Seminars
WCPM: Michael Faulkner, University of Warwick
Fast sampling at phase transitions in statistical physics
Sampling algorithms are commonplace in statistics and machine learning – in particular, in Bayesian computation – and have been used for decades to enable inference, prediction and model comparison in many different settings. They are also widely used in statistical physics, where many popular sampling algorithms first originated [1, 2]. At a high level, the goals within each discipline are the same – to sample from and approximate statistical expectations with respect to some probability distribution – but the motivations, nomenclature and methods of explanation differ significantly. This has led to challenges in communicating between the fields, and indeed the fundamental goals of one field are often misunderstood in the other. We begin this talk with the basic framework of statistical physics, comparing and contrasting with Bayesian computation — in particular, emphasising that probability models are studied as functions of thermodynamic (hyper)parameters such as the temperature. This is particularly useful for characterising phase transitions, ie, boundaries in thermodynamic-parameter space between distinct thermodynamic phases.
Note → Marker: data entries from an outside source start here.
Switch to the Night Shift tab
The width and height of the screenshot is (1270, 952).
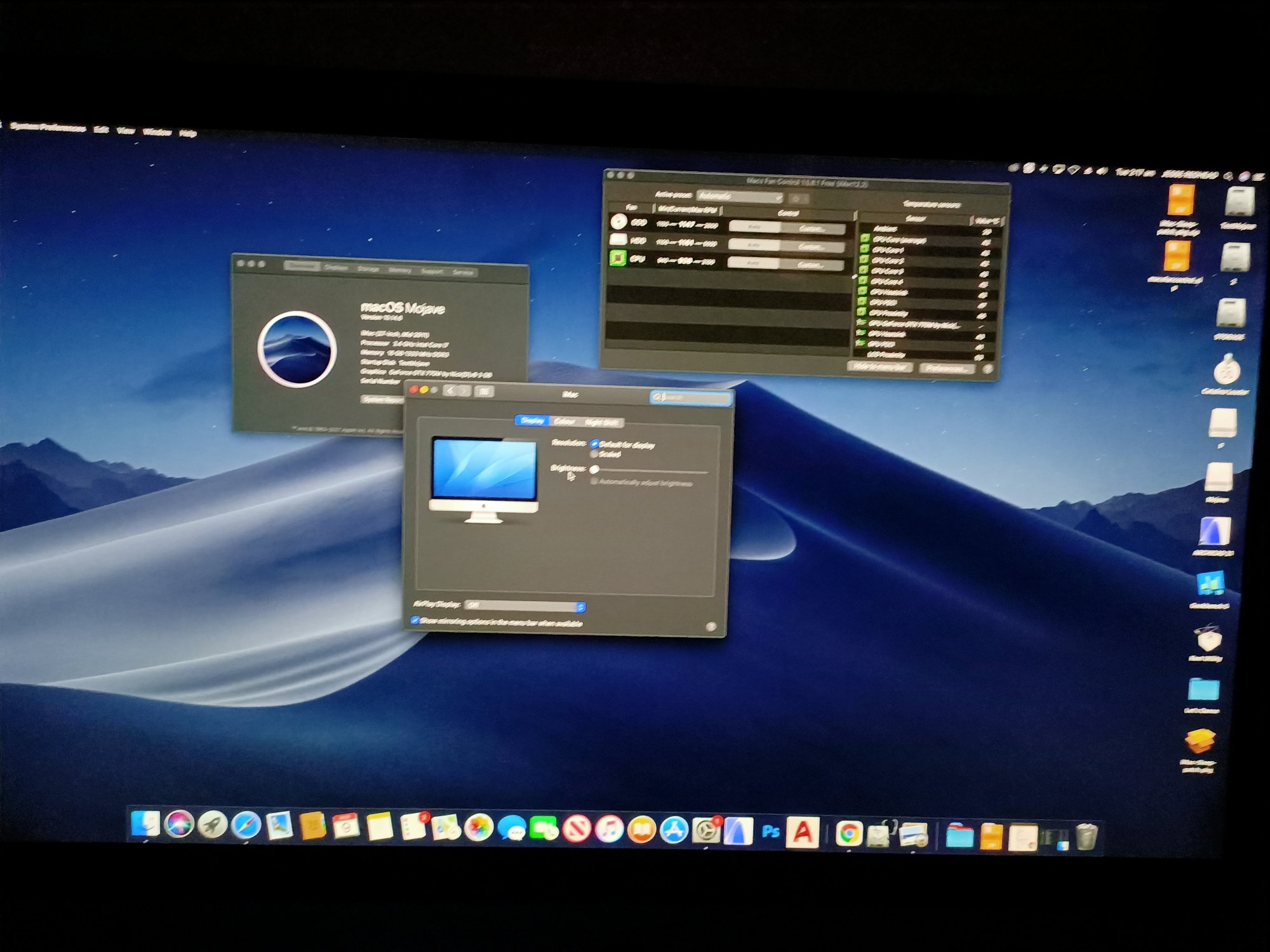coord(601,423)
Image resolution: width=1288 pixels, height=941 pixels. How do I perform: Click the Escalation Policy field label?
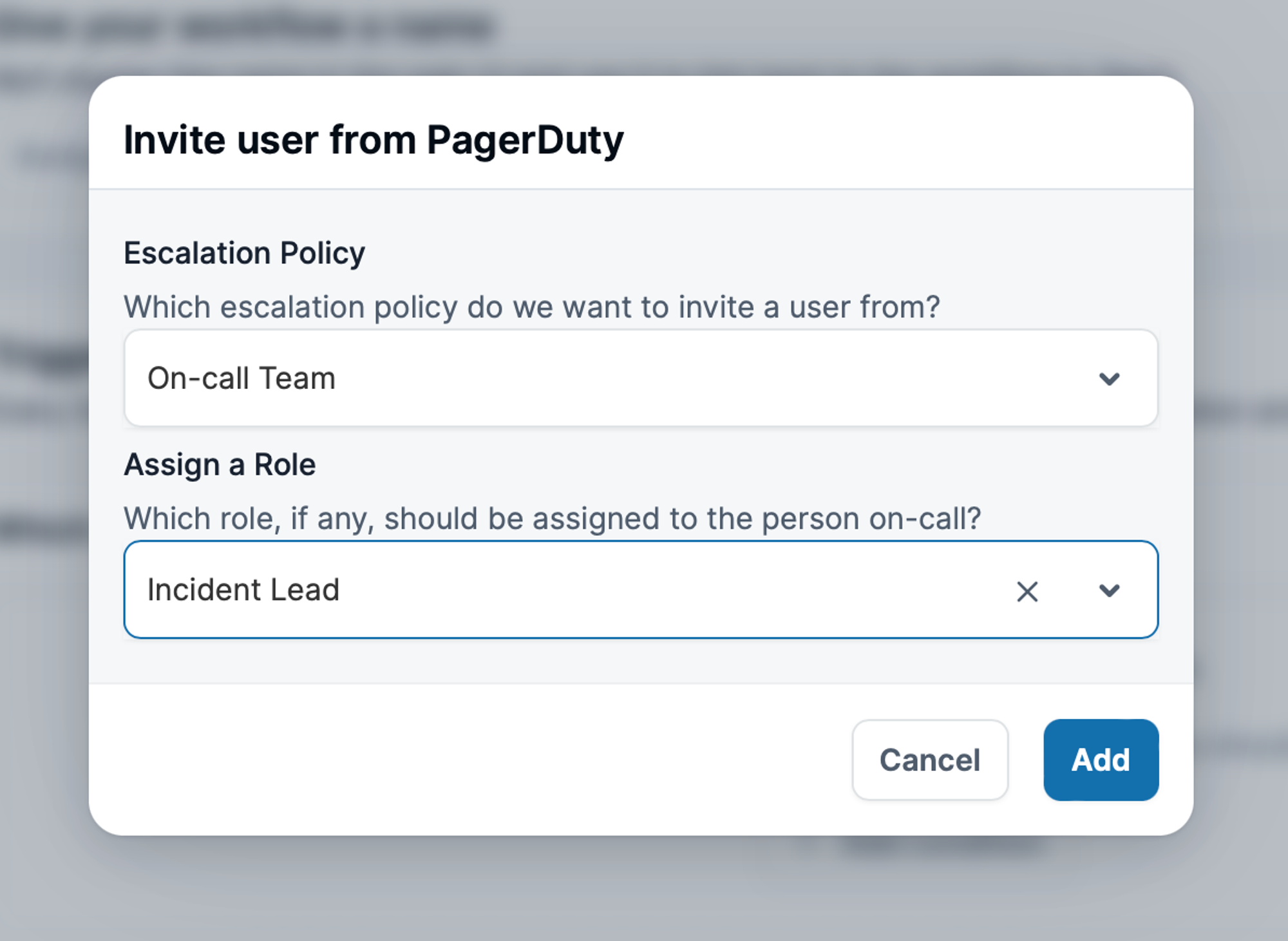click(244, 253)
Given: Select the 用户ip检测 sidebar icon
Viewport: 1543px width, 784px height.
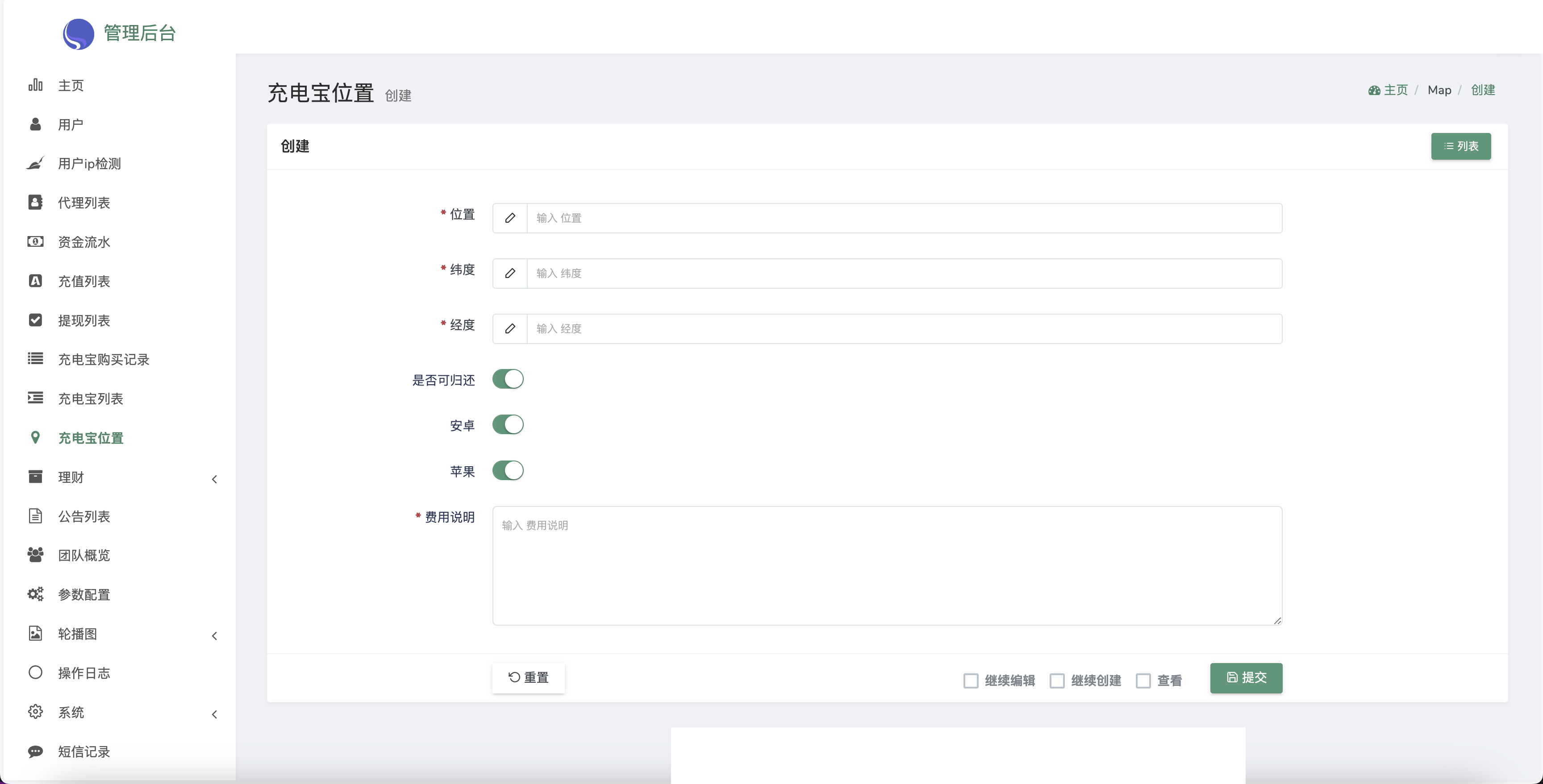Looking at the screenshot, I should [35, 163].
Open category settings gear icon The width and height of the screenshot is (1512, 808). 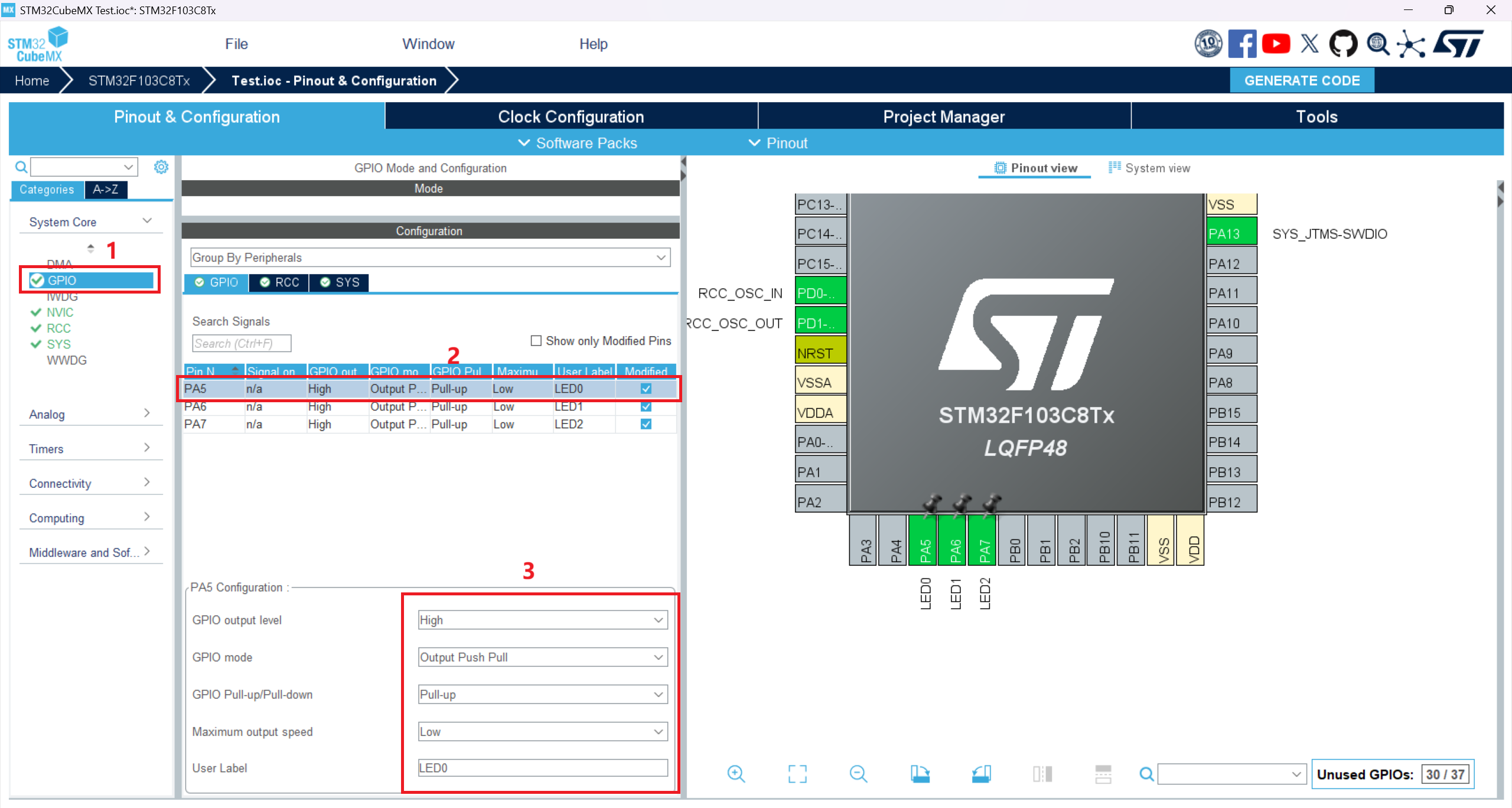[161, 167]
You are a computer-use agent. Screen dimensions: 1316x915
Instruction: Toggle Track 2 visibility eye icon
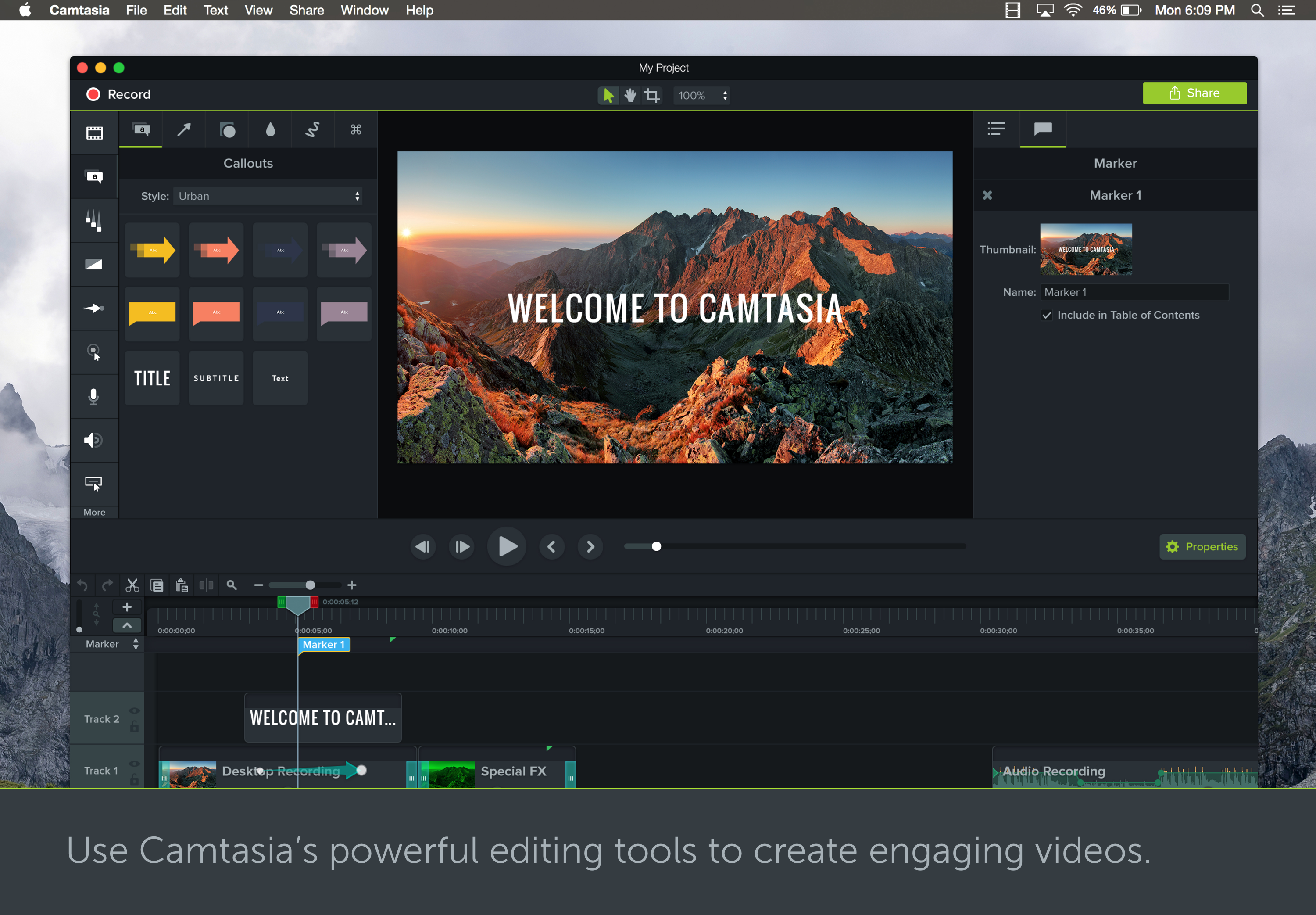[x=134, y=711]
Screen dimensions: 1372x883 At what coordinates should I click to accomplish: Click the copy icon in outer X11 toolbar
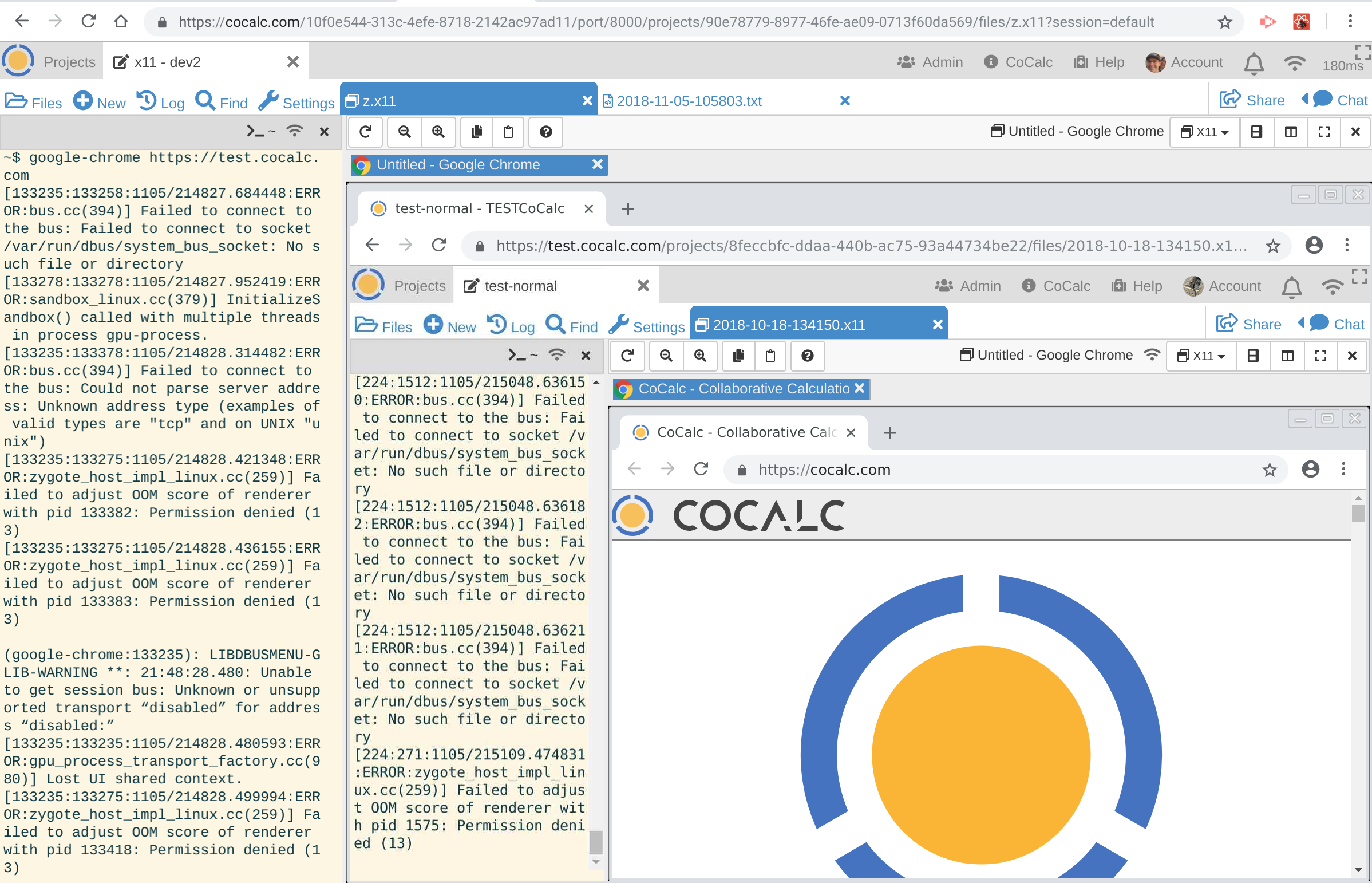[x=476, y=132]
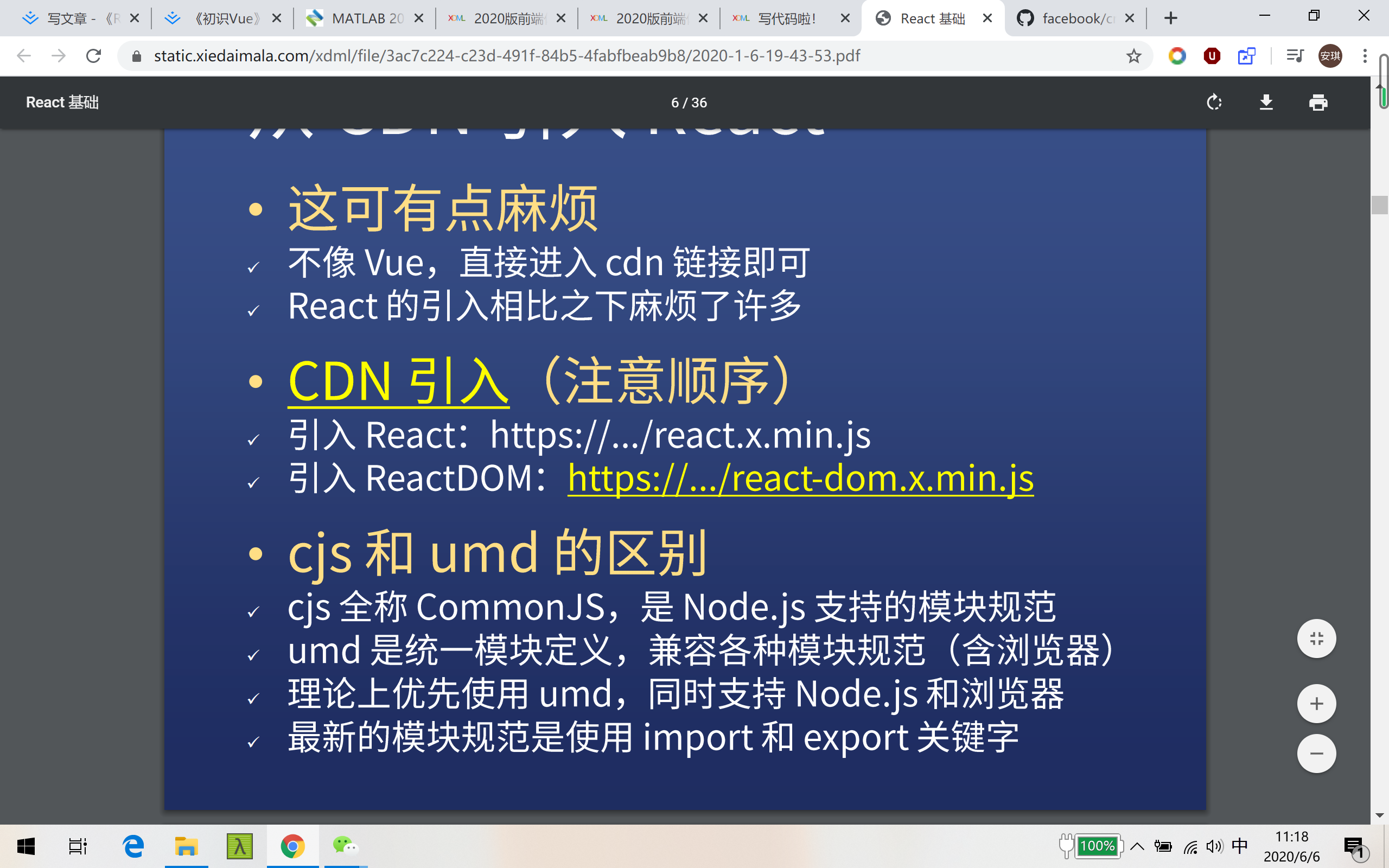Rotate the PDF clockwise
1389x868 pixels.
1214,102
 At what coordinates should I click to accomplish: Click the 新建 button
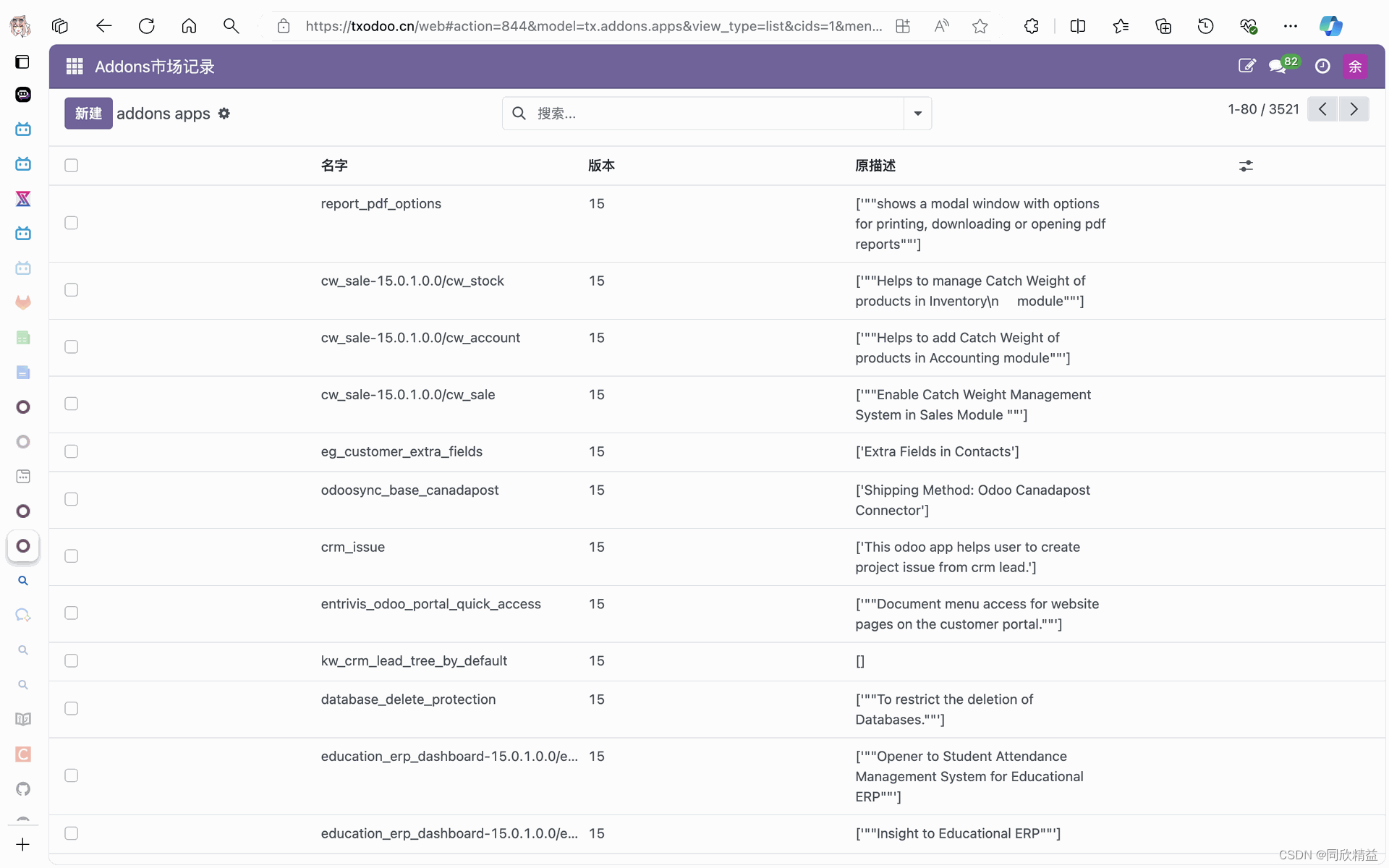tap(88, 114)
We then move on to sampling algorithms, with a particular focus on the behaviour of the Metropolis algorithm [1] when simulating the 2D Ising and 2DXY models of magnetism. Metropolis dynamics are metastable in the low-temperature phase of each model, displaying asymptotically slow (ie, with dimensionality) mixing between states of equal probability density. Moreover, the Metropolis algorithm also suffers from the closely related phenomenon of critical slowing down at phase transitions. These correlated dynamics are characterised by asymptotically long integrated autocorrelation times, due to a flattening of the target density that essentially results from the system trying to exist simultaneously in both thermodynamic phases. Indeed, these key aspects of statistical physics have led to innovations in sampling algorithms that inform the Bayesian world. In particular, we present the Swendsen—Wang [3], Wolff [4] and event-chain Monte Carlo [5-7] algorithms. The first two simulate the 2D Ising model and were developed in response to the metastability and critical slowing down of the Metropolis algorithm. They circumvent both phenomena to mix with low autocorrelation and independent of dimensionality. We then show that event-chain Monte Carlo similarly circumvents the low-temperature Metropolis metastability of the 2DXY model [7] and discuss its potential utility in bypassing an hypothesised critical slowing down at the phase transition. This talk is based on a recent review paper on the subject [8].
[1] Metropolis et al., J. Chem. Phys. 21 1087 (1953)
[2] Alder & Wainwright, J. Chem. Phys. 27 1208 (1957)
[3] Swendsen & Wang, Phys. Rev. Lett. 58 86 (1987)
[4] Wolff, Phys. Rev. Lett. 62 361 (1989)
[5] Bernard, Krauth & Wilson, Phys. Rev. E 80 056704 (2009)
[6] Michel, Mayer & Krauth, EPL (Europhys. Lett.) 112 20003 (2015)
[7] Faulkner, arXiv:2209.03699 (2022)
[8] Faulkner & Livingstone, arXiv:2209.03699 (2022)
Michael Faulkner is an Assistant Professor at the Warwick Centre for Predictive Modelling. He’s primarily a computational statistical physicist, specialising in:
- Emergent electrostatics, metastability and correlated dynamics in systems that experience the Berezinskii-Kosterlitz-Thouless phase transition, eg, certain planar magnets, superfluids and superconductors.
- Molecular simulation in soft-matter physics, with a focus on electrostatics, high precision and numerical stability.
- Monte Carlo sampling algorithms in statistical physics and Bayesian computational statistics, with a particular interest in piecewise deterministic Markov processes such as event-chain Monte Carlo.
His academic career started as a PhD student at University College London and Ecole normale supérieure de Lyon from 2011 to 2015, under the co-supervision of Steve Bramwell and Peter Holdsworth. After a short postdoc and teaching position at Bristol Mathematics, he then moved to Bristol Physics in August 2017 after winning an EPSRC postdoctoral research fellowship. He was also a visiting scientist at Ecole normale supérieure from September 2017 to October 2018, and won a Max Planck Institute fellowship to visit the Max Planck Institute for the Physics of Complex Systems in Dresden in April 2018.